Then I checked the PPTTP_Dispatcher.pl process on blueback, as pittag.
blueback:UI:pittag: > ps -ef | grep Disp pittag 28638 1 9 12:23:19 ? 32:44 /usr/local/bin/perl /home/pit
It'd been running for almost 33 minutes, so I killed it, and confirmed that no other Disp* processes were running.
blueback:UI:pittag: > kill -9 28638 blueback:UI:pittag: > ps -ef | grep [D]isp blueback:UI:pittag: >
After killing PPTTP_Dispatcher.pl, I moved the existing ~pittag/etc/PTTP_Dispatcher.pid file.
blueback:UI:pittag: > cd ~pittag/etc blueback:UI:pittag: > ls -l PTTP_Dispatcher.pid -rw-rw-rw- 1 pittag pitadmin 6 Apr 16 12:23 PTTP_Dispatcher.pid blueback:UI:pittag: > mv PTTP_Dispatcher.pid PTTP_Dispatcher.pid_16apr10_1416 blueback:UI:pittag: >
After removing the blocking PID file, I emailed in an empty MiniMon TST09000.TST file, observed that file transaction appear in the queue, after which the queue quickly emptied. That confirmed that the immediate issue was resolved.
Curiosity
At 2:10, while I was focused on resolving the problem with the PTTP_Dispatcher issue, I received an email from PTTP_EventAlerter@blueback.psmfc.org:
One or more interrupted PTTP transactions have been detected and repaired by ...

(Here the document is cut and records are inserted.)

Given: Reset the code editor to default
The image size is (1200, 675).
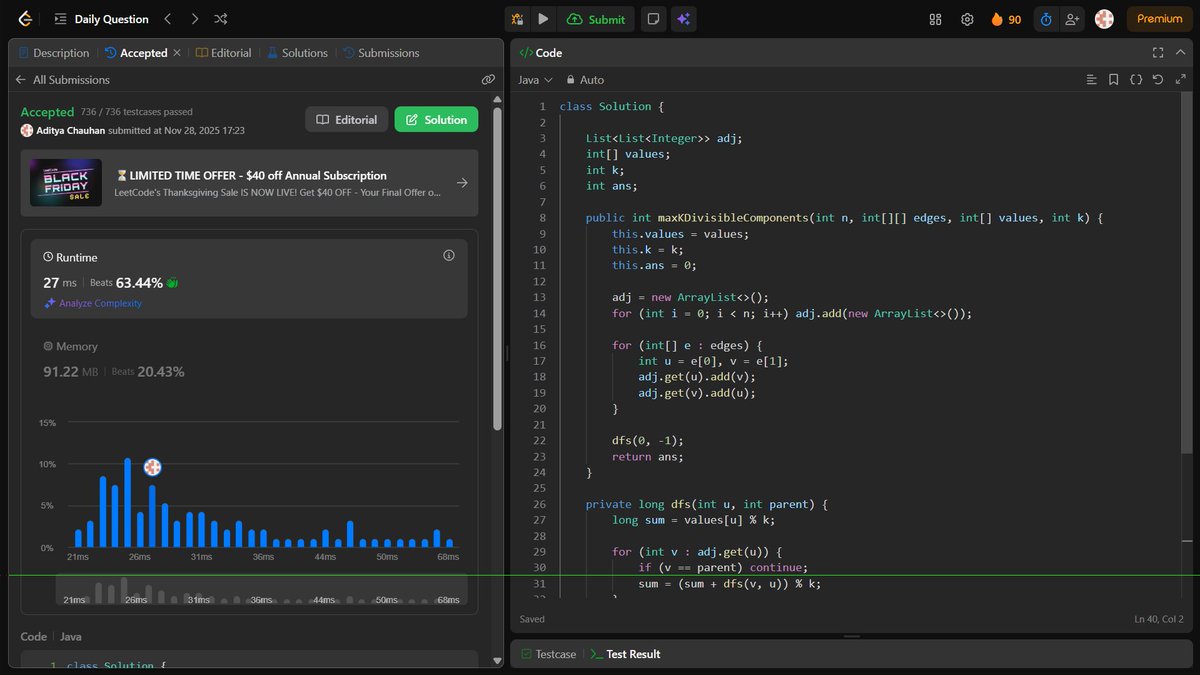Looking at the screenshot, I should click(x=1158, y=79).
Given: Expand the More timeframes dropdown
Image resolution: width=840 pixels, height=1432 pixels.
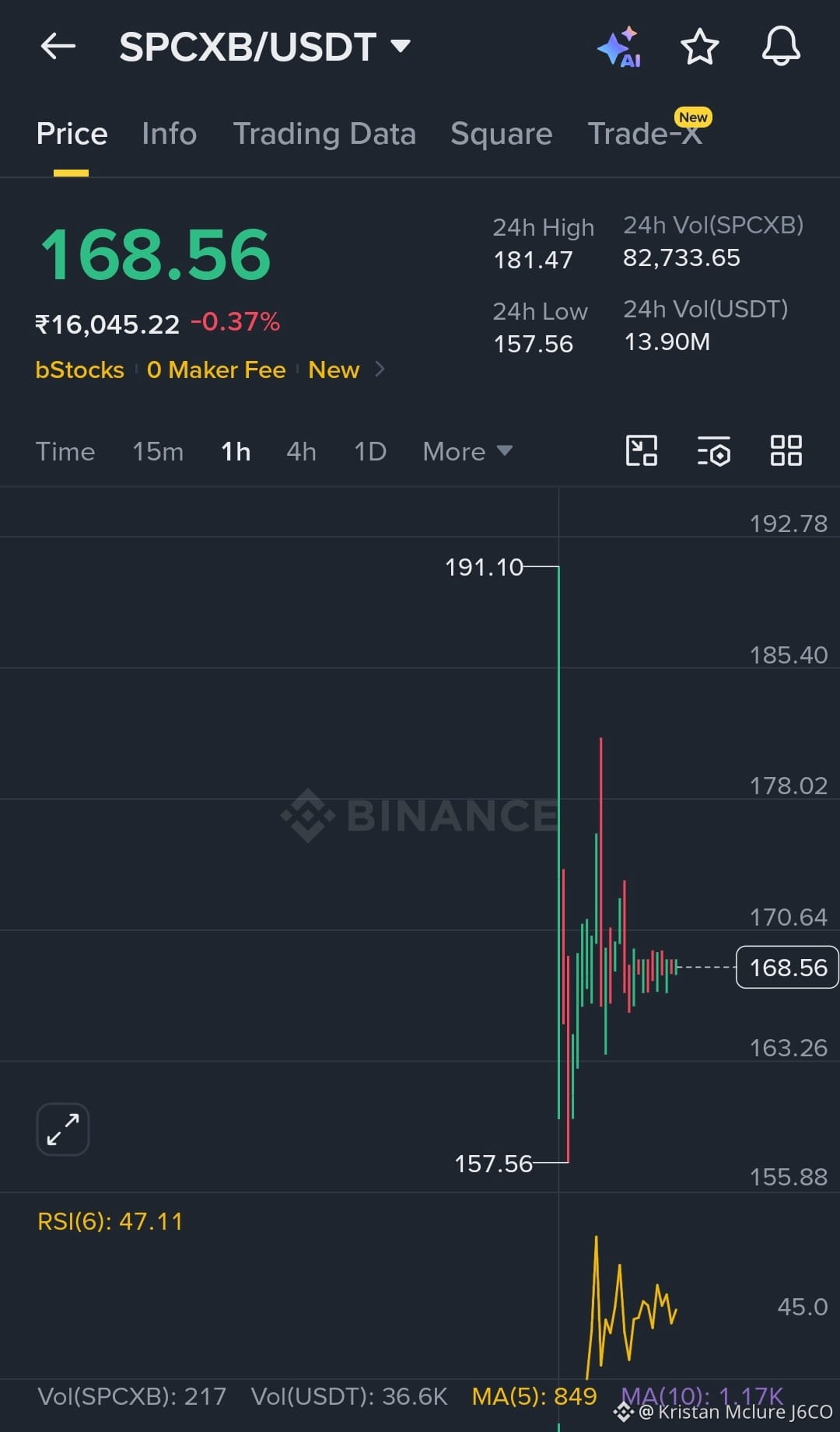Looking at the screenshot, I should (x=467, y=451).
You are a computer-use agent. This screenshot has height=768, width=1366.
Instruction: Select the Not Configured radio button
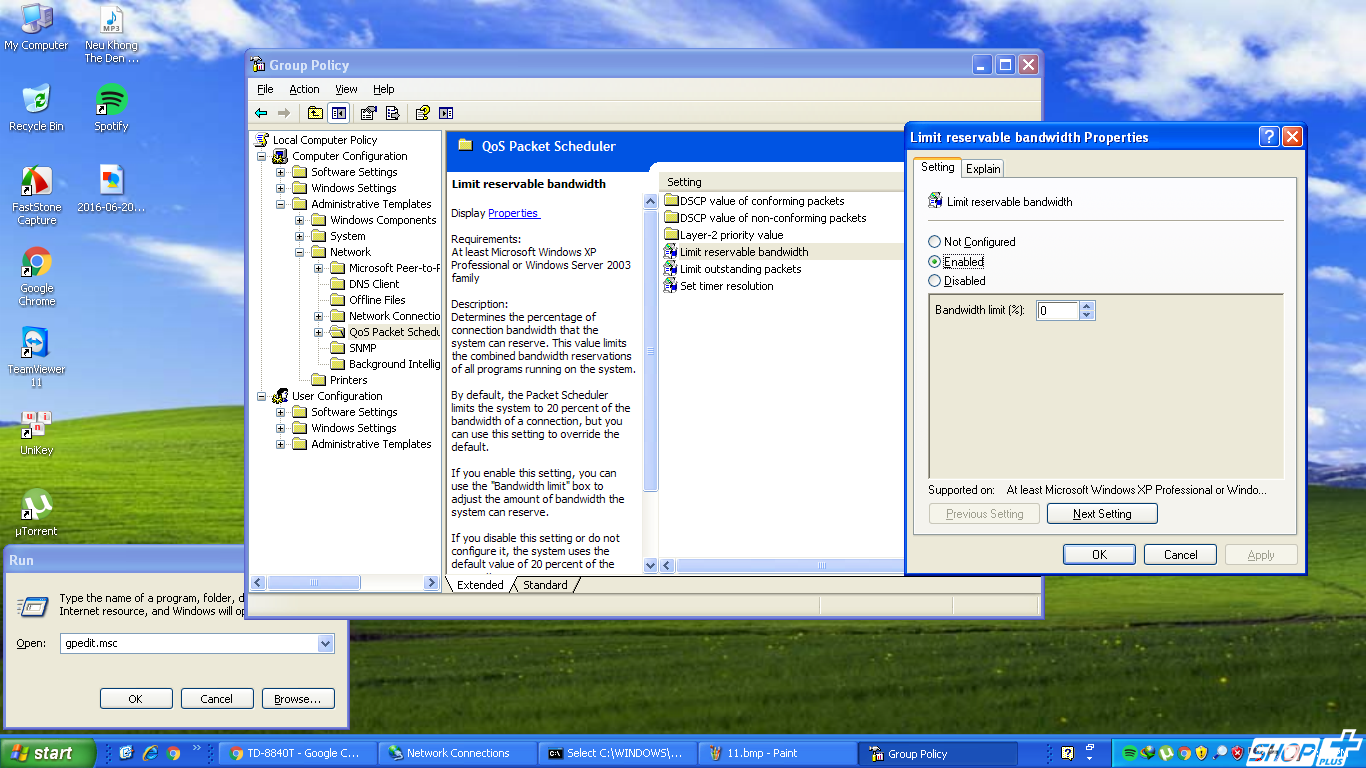[x=935, y=242]
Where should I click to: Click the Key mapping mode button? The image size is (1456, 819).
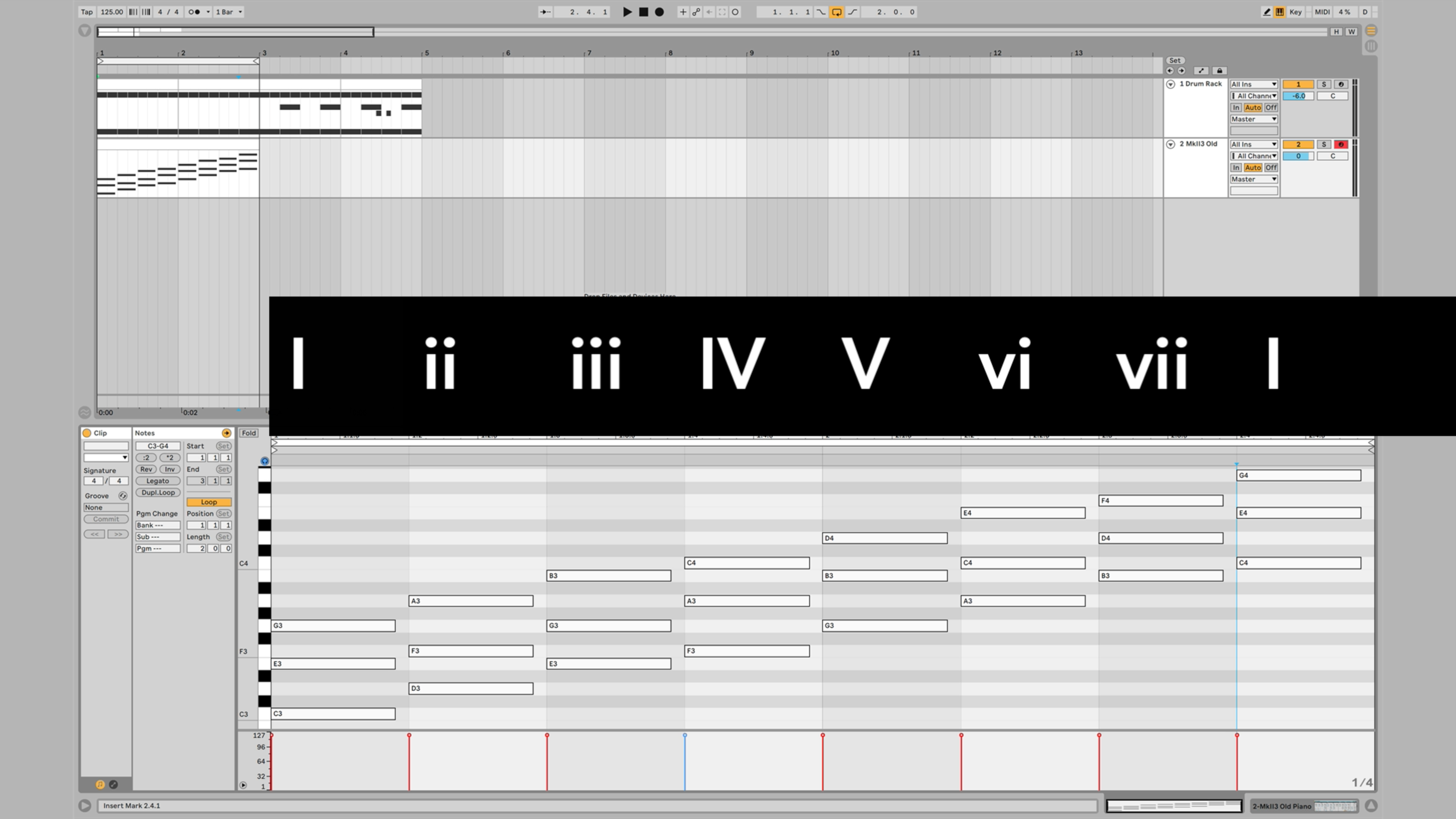click(1296, 11)
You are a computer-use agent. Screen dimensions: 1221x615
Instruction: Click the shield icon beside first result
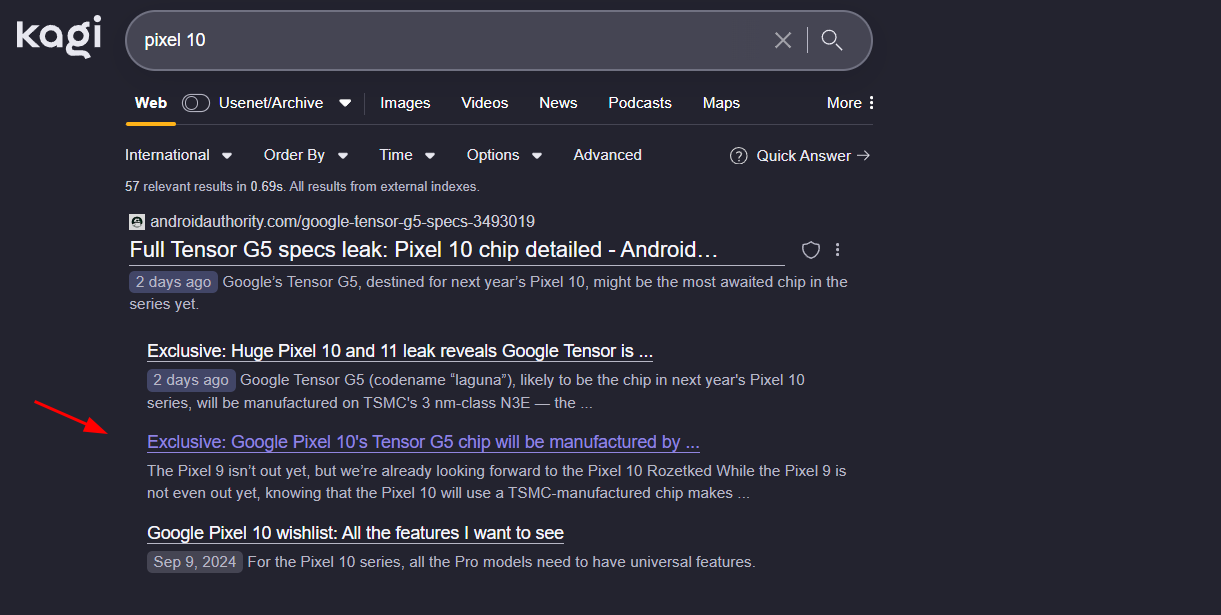pos(811,250)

/home/pittag/bin/PTTP/PTTP_reclaimBrokenTransactions.pl
.. launched periodically by the 'pittag' cron. Excerpts from its log file ...
/home/ptagdev/ptagis3/source/pttp/source/prod_test/log/pttp_reclaimTx_log.txt
.. are presented below:
BeganTxReclamation:Fri Apr 16 13:10:01 PST 2010
TX_ID='TX97152CD4-5DBF-4040-B2DF-22432BB525E9'
FILES='FDC10106.B02'
Generating EVENTS ...
TX_ID='TX5A222E77-A314-4842-AB9E-43328B7BB276'
FILES='KCB10106.A'
Generating EVENTS ...
Starting PTTP_Dispatcher ...
EndedTxReclamation:Fri Apr 16 13:10:13 PST 2010
I don't know what affect this had on the disposition of the FDC10106.B02 and KCB10106.A files, but it didn't appear to have any impact on the PTTP_Dispatcher.pl process.